Document segment below:

Introduction to Healthcare Data Science (Overview)
Healthcare analytics is the collection and analysis of data in the healthcare field to study determinants of disease in human populations, identify and mitigate risk by predicting outcomes. This post introduces some common epidemiological study designs and an overview of the modern healthcare data analytics process.
Types of Epidemiologic Studies
In general, epidemiologic studies can be classified into 3 types: Interventional study, Observational study, Meta-analysis study
Interventional or Randomized control study
Clinical medicine relies on evidence base found in strong research to inform best practices and improve clinical care. The gold standard for study design to provide evidence is Randomized control (RCT). The main idea of this kind of research is to prove the root cause that makes a certain disease happen or the causal effect of a treatment. RCTs are performed in fairly homogeneous patient populations when participants are allocated by chance to two similar groups. The researchers then try different interventions or treatments for these two groups and compare the outcomes.
As an example, a study was conducted to assess whether improved lifestyle habits could reduce the hemoglobin A1c (HbA1c) levels of employees. In the experiment, the intervention consisted of a 3-month competition among employees to adopt healthier lifestyle habits (Eat better, Move more, and Quit smoking) or keep their current lifestyle. After the intervention, employees with elevated HbA1c significantly reduced their HbA1c levels while employees without elevated HbA1c levels of employees without intervention were not changed.
In ideal conditions, there are no confounding variables in a randomized experiment, thus RCTs are often designed to investigate the causal relationship between exposure and outcome. However, RCTs have several limitations, RCTs are often costly, time-intensive, labor-intensive, slow, and can consist of homogeneous patients that are seldom generalizable to every patient population.
Unlike RCTs, Observational studies have no active interventions which mean the researchers do not interfere with their participants. In contrast with interventional studies, observation studies are usually performed in heterogeneous patient populations. In these studies, researchers often define an outcome of interest (e.g a disease) and use data collected on patients such as demographic, labs, vital signs, and disease states to explore the relationship between exposures and outcome, determine which factors contributed to the outcome and attempt to draw inferences about the effects of different exposures on the outcome. Findings from observational studies can subsequently be developed and tested with the use of RCTs in targeted patient populations.
Observational studies tend to be less time- and cost-intensive. There are three main study designs in observational studies: prospective study design, retrospective study design, and cross-sectional study design.
Follow-up study/ Prospective study/ Longitudinal (incidence) study
A prospective study is a study in which a group of disease-free individuals is identified as a baseline and are followed over some time until some of them develop the disease. The development of disease over time is then related to other variables measured at baseline, generally called exposure variables. The study population in a prospective study is often called a cohort.
Retrospective study/ Case-Control study
A retrospective study is a study in which two groups of individuals are initially identified: (1) a group that has the disease under study (the cases) and (2) a group that does not have the disease under study (the controls). Cases are individuals who have a specific disease investigated in the research. Controls are those who did not have the disease of interest in the research. Usually, a retrospective history of health habits before getting the disease is obtained. An attempt is then made to relate their prior health habits to their current disease status. This type of study is also sometimes called a case-control study.

End of Document segment.

- **Questions**
a. Answer these questions from the healthcare data science overview:
(i) Which three types of epidemiologic studies does it list?
(ii) How long did the lifestyle competition in the HbA1c example last?
(iii) What is the study population in a prospective study often called?
b. Does each statement agree with the healthcare data science overview? Answer yes or no, and quote the words that decide it.
(i) Observational studies are usually performed in homogeneous patient populations.
(ii) Randomized control studies are the gold standard for study design to provide evidence.
(iii) Observational studies tend to take more time and cost more than RCTs.
c. Carry on the healthcare data science overview from its last sentence.
The records are not required for any of this work.

Extracted entries below:

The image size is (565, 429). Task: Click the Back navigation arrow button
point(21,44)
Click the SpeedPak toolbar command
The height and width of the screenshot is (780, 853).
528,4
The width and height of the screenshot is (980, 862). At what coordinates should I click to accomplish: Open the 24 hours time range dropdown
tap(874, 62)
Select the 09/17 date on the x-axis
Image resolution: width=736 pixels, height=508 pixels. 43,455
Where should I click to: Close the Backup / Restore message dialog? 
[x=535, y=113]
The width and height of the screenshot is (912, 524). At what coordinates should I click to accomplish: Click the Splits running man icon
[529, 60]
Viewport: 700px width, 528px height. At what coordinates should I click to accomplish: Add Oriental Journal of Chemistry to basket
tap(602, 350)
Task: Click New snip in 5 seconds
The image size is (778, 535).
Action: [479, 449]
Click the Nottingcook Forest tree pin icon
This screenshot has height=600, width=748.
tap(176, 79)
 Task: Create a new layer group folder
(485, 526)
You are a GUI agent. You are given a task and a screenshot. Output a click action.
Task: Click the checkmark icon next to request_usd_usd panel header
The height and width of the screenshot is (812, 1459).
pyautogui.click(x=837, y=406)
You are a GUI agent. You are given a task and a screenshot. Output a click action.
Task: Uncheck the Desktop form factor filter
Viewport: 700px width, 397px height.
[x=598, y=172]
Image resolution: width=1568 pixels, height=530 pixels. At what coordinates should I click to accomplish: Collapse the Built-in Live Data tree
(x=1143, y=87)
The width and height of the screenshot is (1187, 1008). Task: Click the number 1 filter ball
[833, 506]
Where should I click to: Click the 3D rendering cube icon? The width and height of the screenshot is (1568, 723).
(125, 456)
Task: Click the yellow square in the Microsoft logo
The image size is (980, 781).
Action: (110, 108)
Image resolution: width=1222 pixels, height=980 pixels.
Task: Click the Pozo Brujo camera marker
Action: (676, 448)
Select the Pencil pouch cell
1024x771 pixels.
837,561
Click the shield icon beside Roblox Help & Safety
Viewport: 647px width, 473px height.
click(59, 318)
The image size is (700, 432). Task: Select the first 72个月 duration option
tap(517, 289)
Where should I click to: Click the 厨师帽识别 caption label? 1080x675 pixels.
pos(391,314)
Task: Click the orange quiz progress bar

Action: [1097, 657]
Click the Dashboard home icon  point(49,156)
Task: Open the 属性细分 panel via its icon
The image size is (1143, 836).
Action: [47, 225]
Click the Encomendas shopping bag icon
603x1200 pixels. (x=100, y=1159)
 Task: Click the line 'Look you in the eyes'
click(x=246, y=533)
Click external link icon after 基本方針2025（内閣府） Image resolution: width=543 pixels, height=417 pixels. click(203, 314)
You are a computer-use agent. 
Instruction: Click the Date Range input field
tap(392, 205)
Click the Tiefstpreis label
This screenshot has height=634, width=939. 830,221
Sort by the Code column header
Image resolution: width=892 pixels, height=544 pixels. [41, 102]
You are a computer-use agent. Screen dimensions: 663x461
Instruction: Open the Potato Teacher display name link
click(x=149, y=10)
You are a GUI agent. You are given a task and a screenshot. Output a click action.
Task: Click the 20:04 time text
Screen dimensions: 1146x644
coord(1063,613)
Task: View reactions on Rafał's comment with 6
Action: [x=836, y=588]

End of Extracted entries.

- **Per-task outputs**
a.
(i) Interventional study, observational study, and meta-analysis study
(ii) 3 months
(iii) A cohort

b.
(i) No: "observation studies are usually performed in heterogeneous patient populations"
(ii) Yes: "The gold standard for study design to provide evidence is Randomized control (RCT)"
(iii) No: "Observational studies tend to be less time- and cost-intensive."

c.
Cross-sectional (Prevalence) study/ Prevalence study
A cross-sectional study is one in which a study population is ascertained at a single point in time. This type of study is sometimes called a prevalence study because the prevalence of disease at one point in time is compared between exposed and unexposed individuals. . Prevalence of a disease is obtained by dividing the number of people who currently have the disease by the number of people in the study population.
Often more than one investigation is performed to study a particular research question, by different research groups reporting significant differences for a particular finding and other research groups reporting no significant differences. Therefore, in meta-analysis researchers collect and synthesize findings from many existing studies and provides a clear picture of factors associated with the development of a certain disease. These results may be utilized for ranking and prioritizing risk factors in other researches.
Modern Healthcare Data analytics approach
Secondary Analysis and modern healthcare data analytics approach
In primary research infrastructure, designing a large-scale randomized controlled trial (RCTs) is expensive and sometimes unfeasible. The alternative approach for expansive data is to utilize electronic health records (EHR). In contrast with the primary analysis, secondary analysis performs retrospective research using data collected for purposes other than research such as Electronic Health Record (EHR). Modern healthcare data analytic projects apply advanced data analysis methods, such as machine learning, and perform integrative analysis to leverage a wealth of deep clinical and administrative data with longitudinal history from EHR to get a more comprehensive understanding of the patient’s condition.
Electronic Health Record (EHR)
EHRs are data generated during routine patient care. Electronic health records contain large amounts of longitudinal data and a wealth of detailed clinical information. Thus, the data, if properly analyzed and meaningfully interpreted, could vastly improve our conception and development of best practices. Common data in EHR are listed as the following:
Age, gender, occupation, marital status, ethnicity
SBP, DBP, Height, Weight, BMI, waist circumference
Stature, sitting height, elbow width, weight, subscapular, triceps skinfold measurement
Creatinine, hemoglobin, white blood cell count (WBC), total cholesterol, cholesterol, triglyceride, gamma-glutamyl transferase (GGT)
frequency in urination, skin rash, stomachache, cough
Medical history and Family diseases
diabetes, traumas, dyslipidemia, hypertension, cancer, heart diseases, stroke, diabetes, arthritis, etc
Behavior risk factors from Questionnaires such as Physical activity, dietary habit, smoking, drinking alcohol, sleeping, diet, nutritional habits, cognitive function, work history, and digestive health, etc
Medications (prescriptions, dose, timing), procedures, etc.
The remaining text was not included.